One of my favorite moments of The Gospel Coalition Conference was listening to CJ Mahaney speak about Adoption.
He shared a story from Garrison Keillor about a feeling I’m pretty familiar with:
They chose the popular ones first…and now the choice is hard because we’re all so much the same: not so hot – and then we are down to their last grudging choices, a slow kid for catcher, and someone to stick out in right field where nobody hits it, except maybe two guys, and when they come to bat the captain sends the poor right-fielder to the left, a long ignominious walk. They choose the last ones two at a time, “You and you,” because it makes no difference, and the remaining kids, the scrubs, the excess they deal for as handicaps (‘If I take him, then you gotta take him.”) Sometimes I go as high as sixth, usually lower. But just once I’d like Darrel to pick me first and say, “Him! I want him! The skinny kid with the glasses and the black shoes. You, c’mon!”
But I’ve never been chosen with much enthusiasm.
Every human heart longs to be picked; to be wanted. Perhaps mine most of all.
I know that belief in God’s free electing grace should fill that need for me, but most of the time, if I’m honest, it feels as if I was chosen ‘without much enthusiasm.’

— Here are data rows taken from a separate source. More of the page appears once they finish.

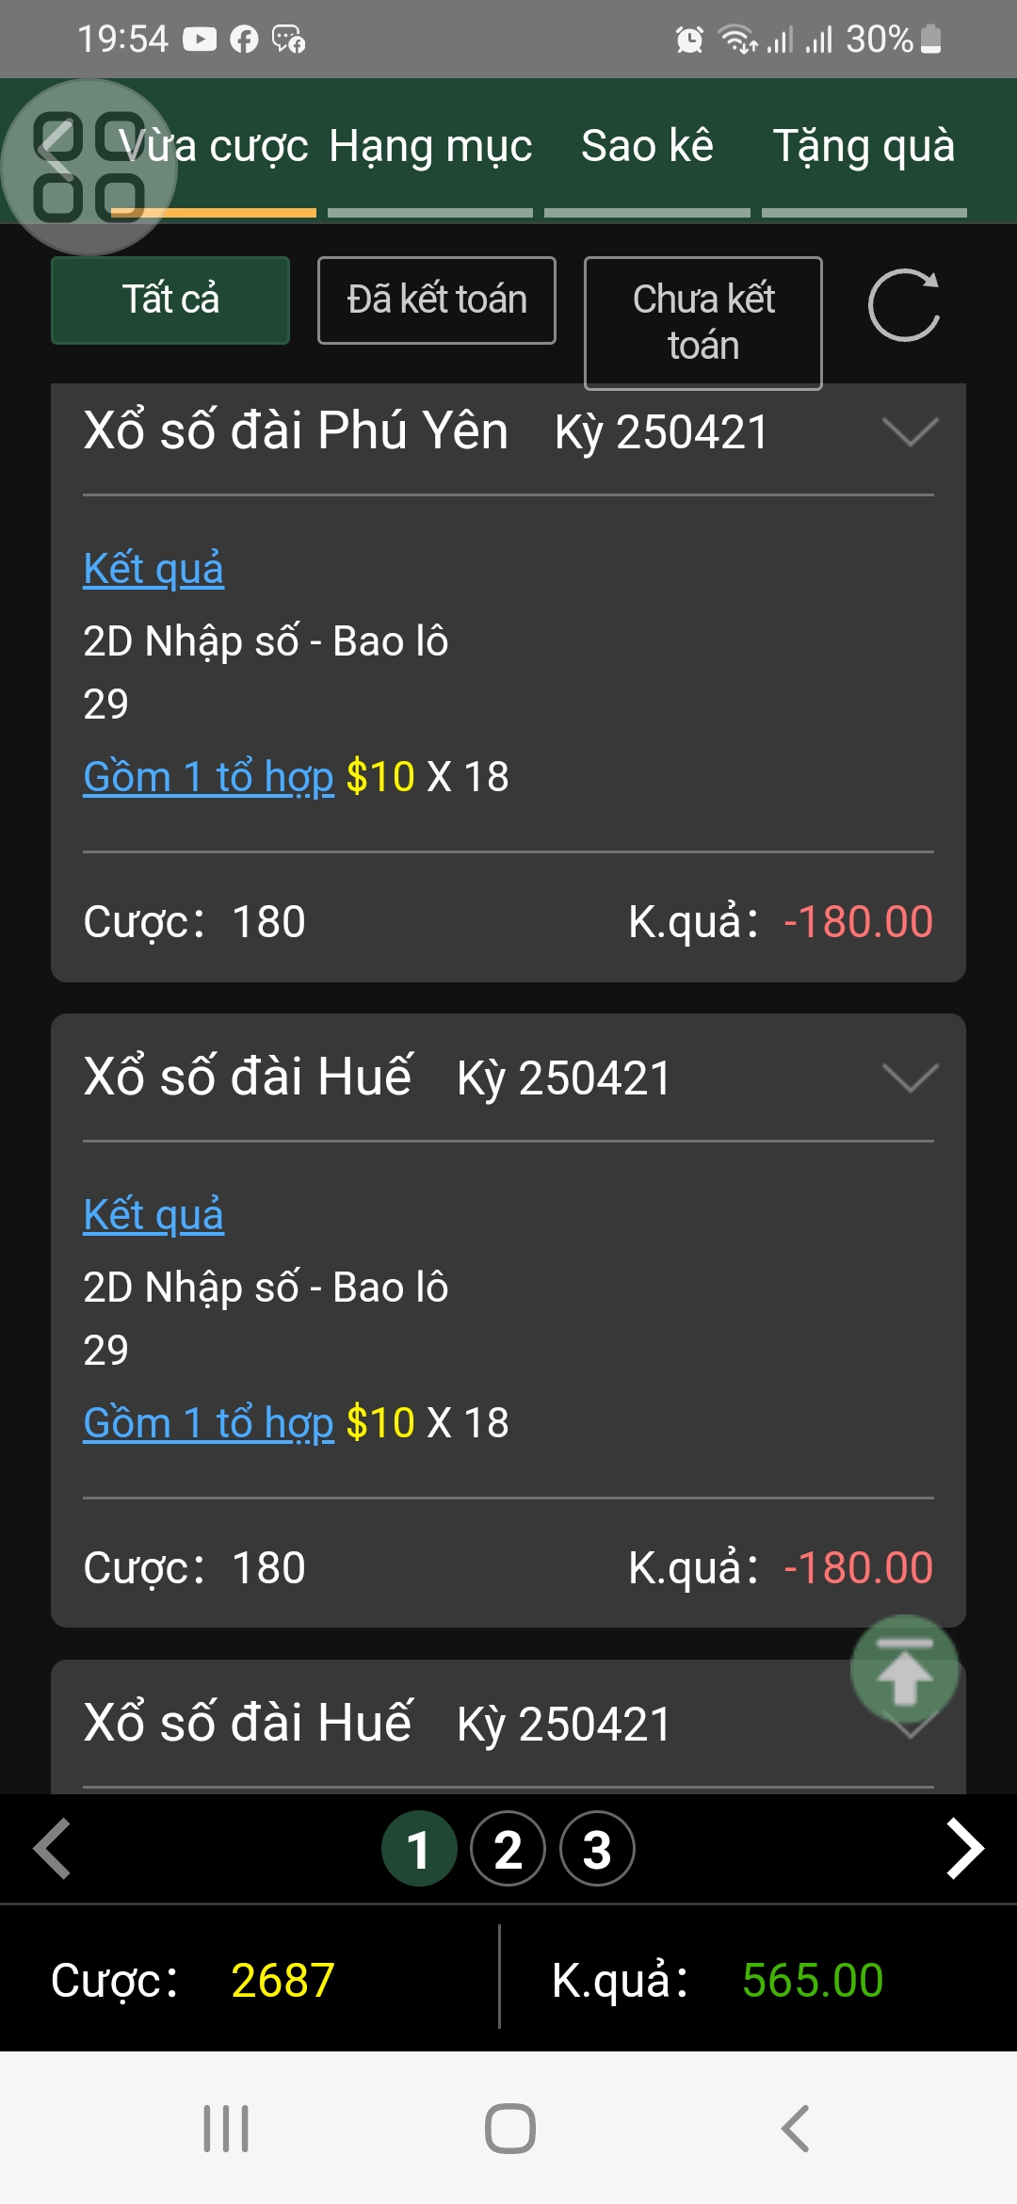Click the refresh circular arrow icon
The width and height of the screenshot is (1017, 2204).
click(x=903, y=305)
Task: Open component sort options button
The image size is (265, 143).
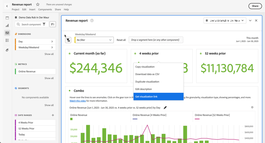Action: (x=52, y=24)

Here’s the deal: I know that I wasn’t chosen by God because of any specific skill. There is nothing about me that makes me a good catch for God. And unfortunately, the world has translated that truth to mean that I haven’t really been chosen. The world whispers to us that unless we are chosen of our strengths, it doesn’t count.
When we grasp our depravity, we conclude that we must have been chosen begrudgingly or indifferently. We assume we are interchangeable to God. We conclude, that yes, we have been wanted and chosen, but picked at random, with no particular affection; without much enthusiasm.

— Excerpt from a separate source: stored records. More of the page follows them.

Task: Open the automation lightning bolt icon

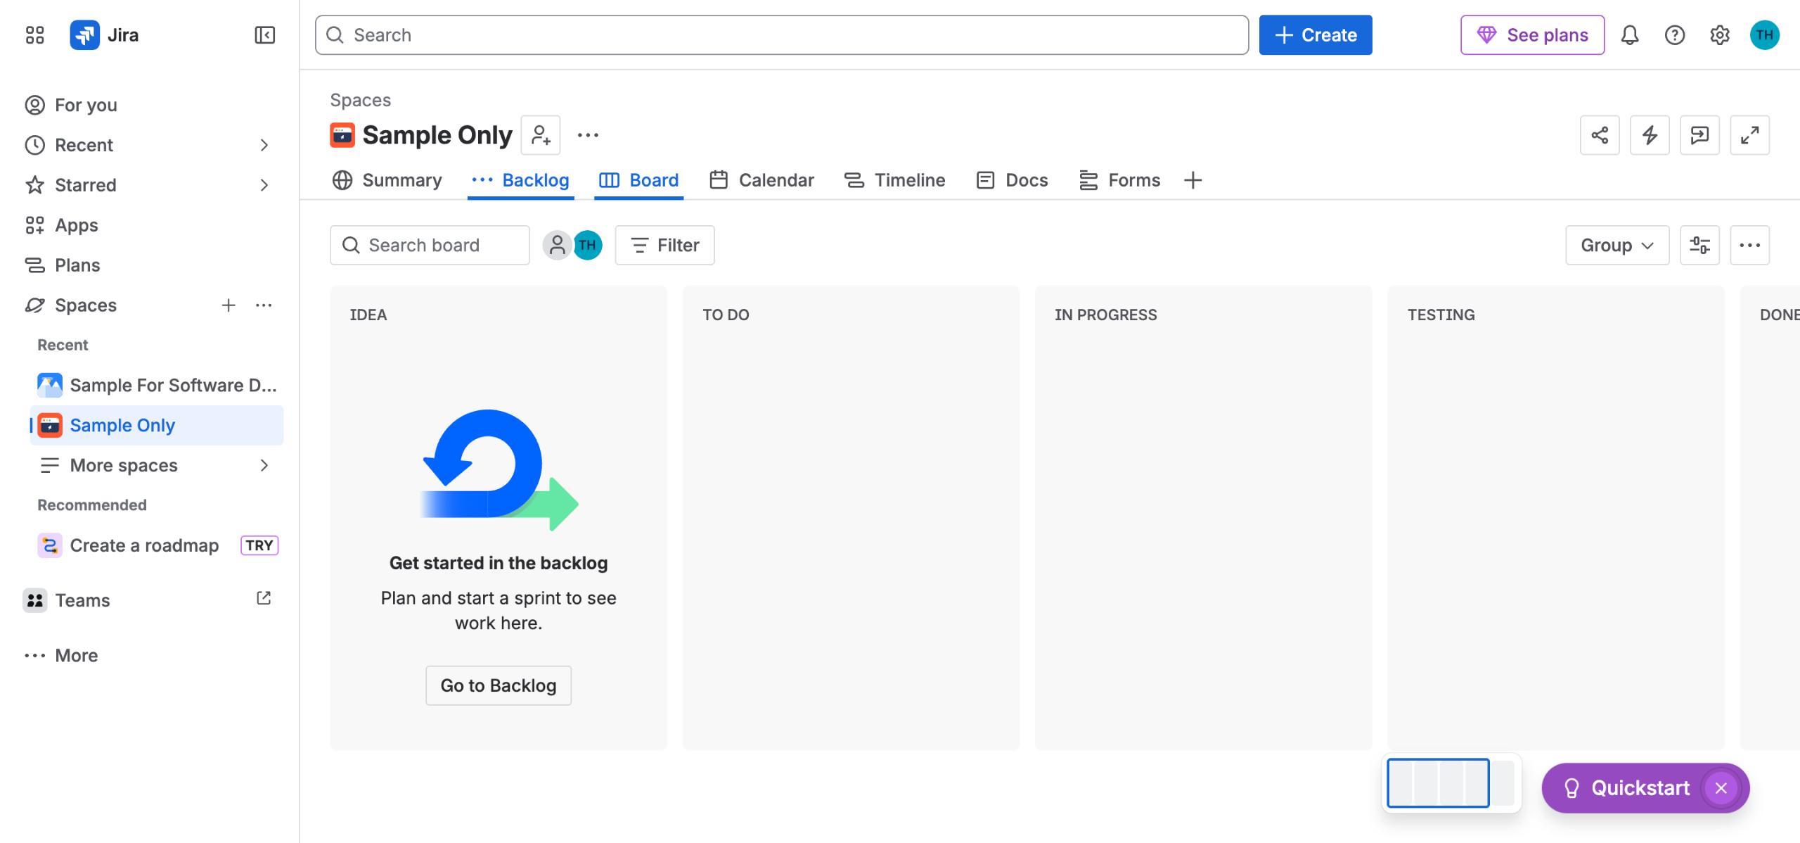Action: [1650, 135]
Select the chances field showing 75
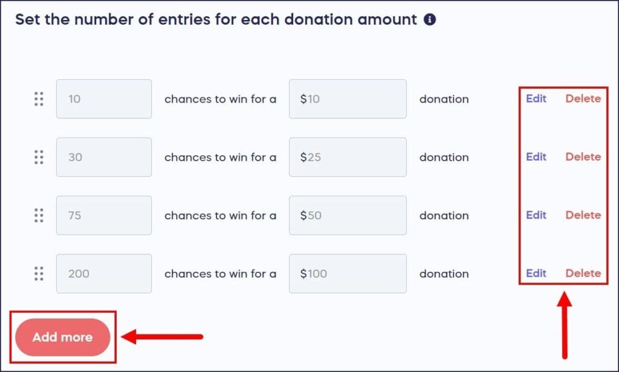 tap(104, 215)
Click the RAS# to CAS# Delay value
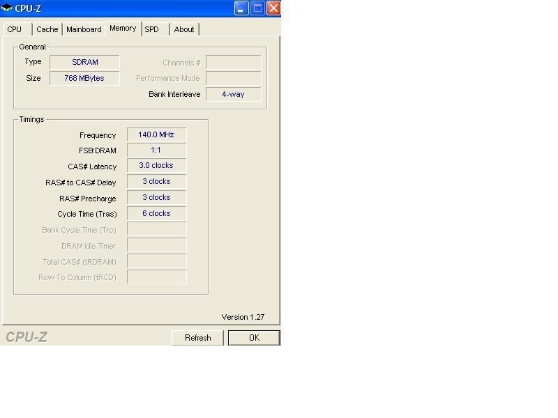The height and width of the screenshot is (418, 558). [x=156, y=181]
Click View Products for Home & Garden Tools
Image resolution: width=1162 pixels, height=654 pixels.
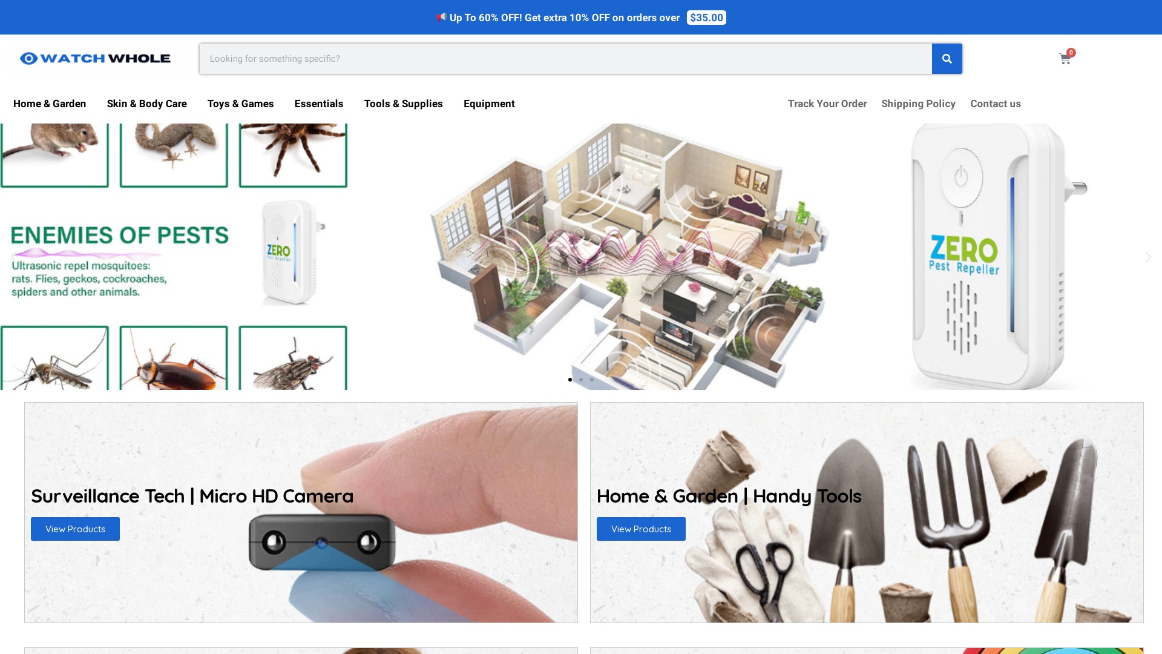[x=641, y=529]
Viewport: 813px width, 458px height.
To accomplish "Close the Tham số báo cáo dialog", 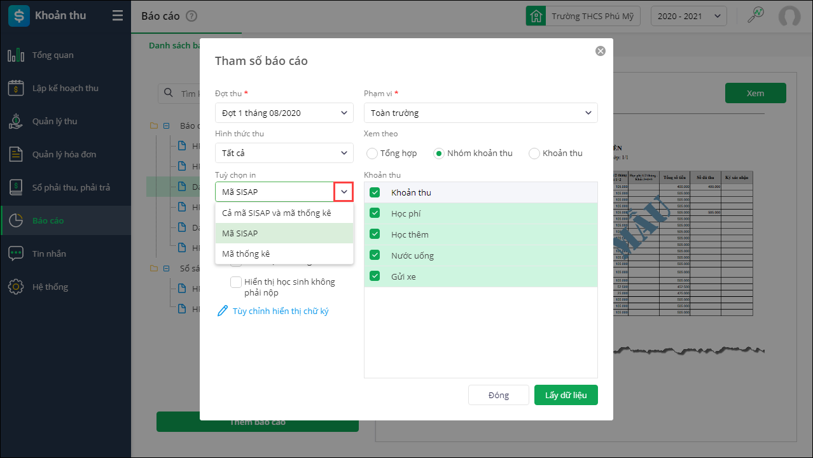I will click(x=600, y=51).
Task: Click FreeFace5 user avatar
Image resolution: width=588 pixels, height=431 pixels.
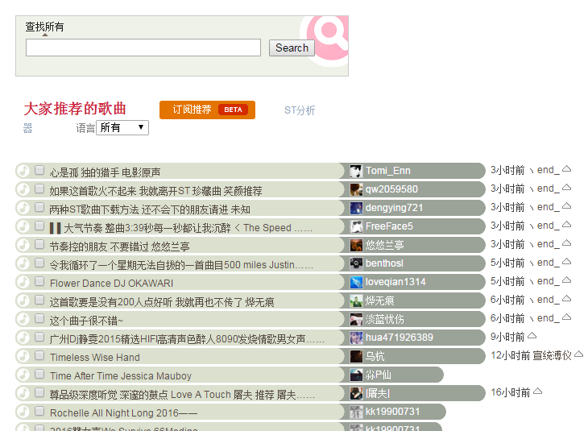Action: coord(356,226)
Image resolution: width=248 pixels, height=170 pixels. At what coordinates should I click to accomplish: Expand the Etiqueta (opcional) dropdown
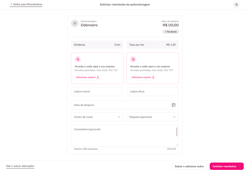pyautogui.click(x=174, y=117)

That just doesn’t seem to be how the Scripture speaks.
But when the fullness of time had come, God sent forth his Son, born of woman, born under the law, 5 to redeem those who were under the law, so that we might receive adoption as sons.

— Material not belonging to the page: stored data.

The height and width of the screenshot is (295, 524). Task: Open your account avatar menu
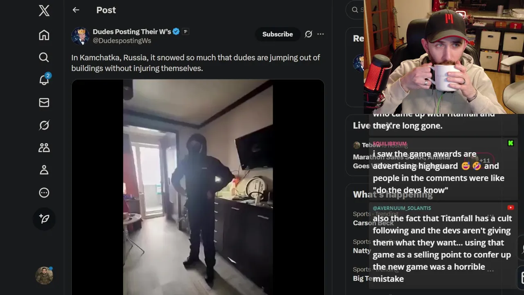(44, 275)
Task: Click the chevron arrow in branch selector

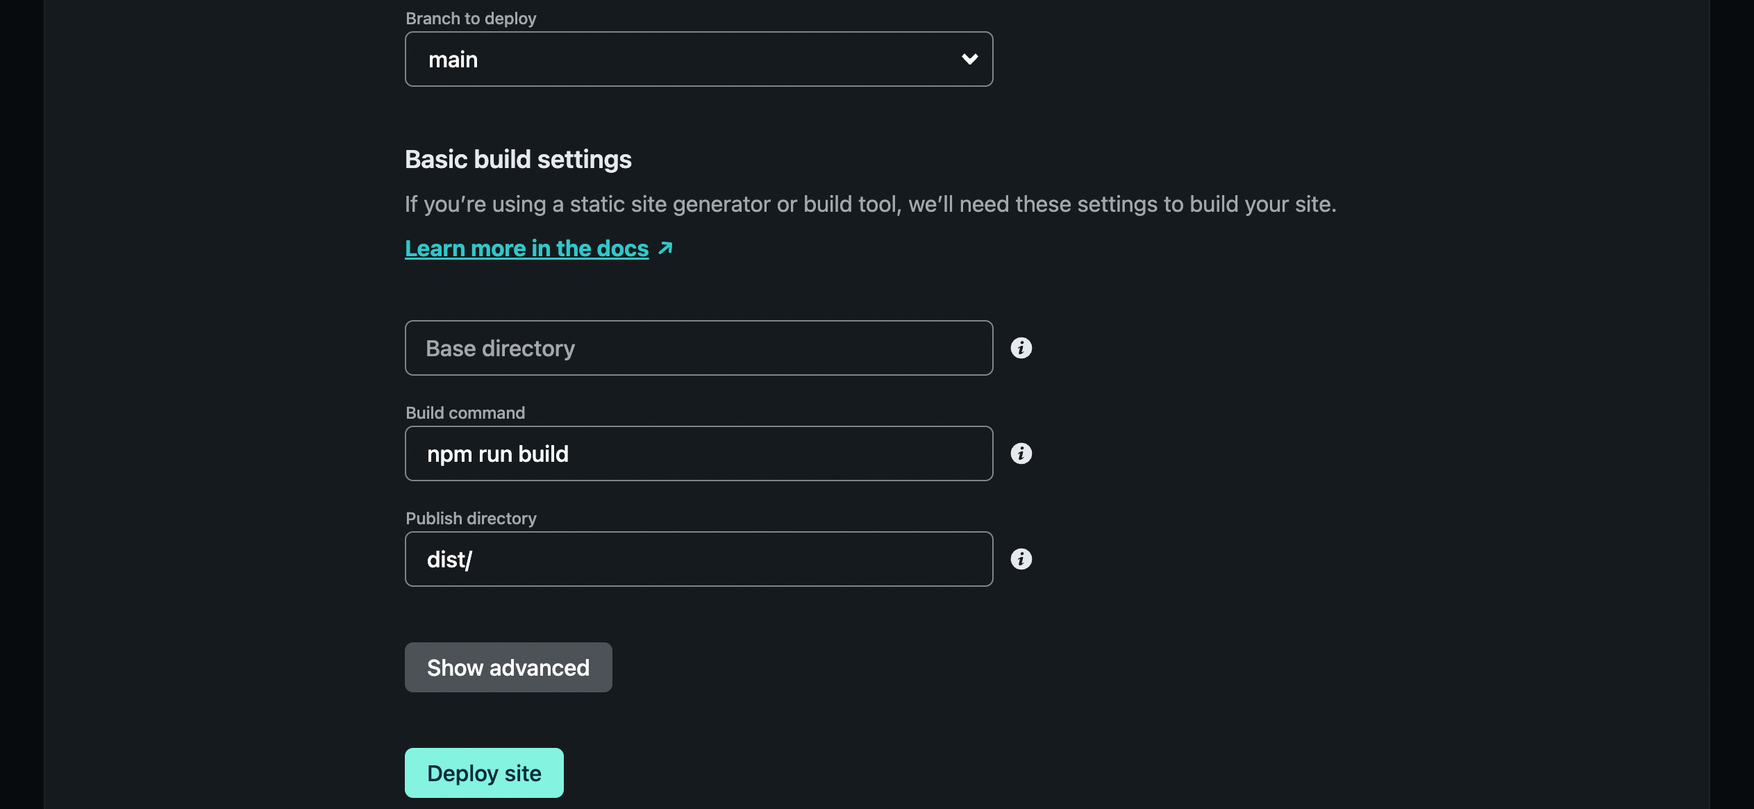Action: tap(969, 59)
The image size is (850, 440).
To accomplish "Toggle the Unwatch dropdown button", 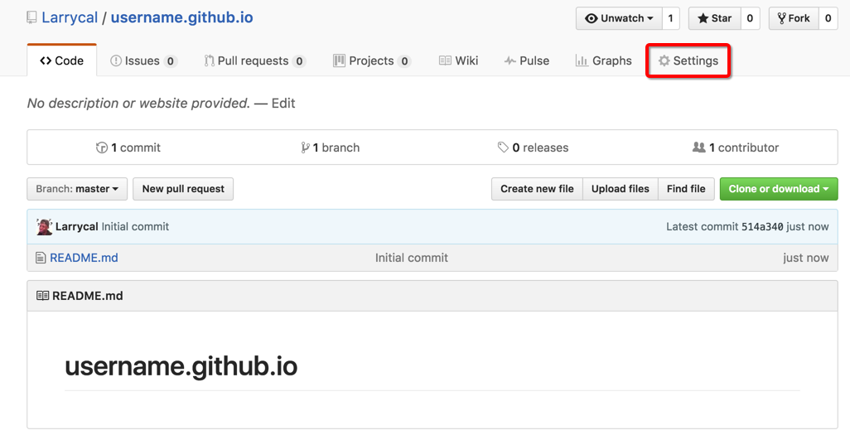I will [x=619, y=18].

God sent forth His Son. His Son lived and suffered and died. God sacrificed His Son. He crushed His Son on the Cross under the full weight of HIs wrath for His enemies. In order to redeem us. Why? So that He could adopt us.
All that God did to justify us, He did so that He could adopt us: so that He could be a Father to us.
Can we consider all that and then dare to use the phrase without much enthusiasm to describe the adopting love of Christ?
We are unworthy. Why then does God love us? How could He love us? This is the mystery of His mercy. This is why we should be amazed.
We must seek not to resolve the issue. We must seek to sit in amazement of His love: He wants us. He wants me.
We will always be loved. Not because we are worthy, but because we are His. It is the mystery of adopting grace.